(Beginning of Record excerpts)

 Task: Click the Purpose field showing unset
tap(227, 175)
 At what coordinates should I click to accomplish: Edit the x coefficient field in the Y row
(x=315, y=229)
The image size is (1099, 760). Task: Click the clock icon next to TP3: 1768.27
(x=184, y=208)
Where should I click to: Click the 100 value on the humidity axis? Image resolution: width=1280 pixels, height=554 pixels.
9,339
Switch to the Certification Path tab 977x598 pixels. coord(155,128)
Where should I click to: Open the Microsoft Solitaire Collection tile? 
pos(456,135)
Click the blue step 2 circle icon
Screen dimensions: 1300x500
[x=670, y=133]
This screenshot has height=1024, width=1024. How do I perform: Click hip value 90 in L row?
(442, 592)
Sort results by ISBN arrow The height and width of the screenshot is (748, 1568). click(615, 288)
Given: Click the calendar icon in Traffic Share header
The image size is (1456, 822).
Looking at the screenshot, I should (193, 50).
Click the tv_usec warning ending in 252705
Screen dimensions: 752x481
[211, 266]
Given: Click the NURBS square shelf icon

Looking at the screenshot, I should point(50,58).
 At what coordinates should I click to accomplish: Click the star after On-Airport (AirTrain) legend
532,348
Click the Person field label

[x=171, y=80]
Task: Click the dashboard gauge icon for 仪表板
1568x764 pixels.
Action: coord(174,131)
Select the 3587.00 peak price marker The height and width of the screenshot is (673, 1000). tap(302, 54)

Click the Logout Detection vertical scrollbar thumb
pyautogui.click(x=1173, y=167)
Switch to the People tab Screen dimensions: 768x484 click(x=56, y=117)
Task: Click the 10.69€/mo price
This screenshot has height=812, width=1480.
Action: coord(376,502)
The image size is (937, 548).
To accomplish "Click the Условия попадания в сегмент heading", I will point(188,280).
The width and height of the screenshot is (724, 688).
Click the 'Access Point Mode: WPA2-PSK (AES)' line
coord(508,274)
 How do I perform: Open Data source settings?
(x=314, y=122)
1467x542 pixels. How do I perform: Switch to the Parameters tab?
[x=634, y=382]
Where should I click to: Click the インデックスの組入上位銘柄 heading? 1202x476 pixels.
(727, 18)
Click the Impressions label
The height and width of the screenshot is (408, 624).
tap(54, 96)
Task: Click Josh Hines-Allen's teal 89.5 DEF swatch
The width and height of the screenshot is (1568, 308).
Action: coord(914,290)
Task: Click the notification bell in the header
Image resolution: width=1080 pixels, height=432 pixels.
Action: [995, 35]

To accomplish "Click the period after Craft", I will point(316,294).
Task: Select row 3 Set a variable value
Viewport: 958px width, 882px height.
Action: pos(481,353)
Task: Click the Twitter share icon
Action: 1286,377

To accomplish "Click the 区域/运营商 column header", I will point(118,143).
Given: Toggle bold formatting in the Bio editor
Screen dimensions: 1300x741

(End of Record excerpts)

## Exercise goal
Everything from the line with "Task: Select row 3 Set a variable value" through the line with "Given: Toggle bold" should be written out exactly as it appears above, end lines included, and nothing outside that range.

## Response to the task
Task: Select row 3 Set a variable value
Viewport: 958px width, 882px height.
Action: pos(481,353)
Task: Click the Twitter share icon
Action: 1286,377

To accomplish "Click the 区域/运营商 column header", I will point(118,143).
Given: Toggle bold formatting in the Bio editor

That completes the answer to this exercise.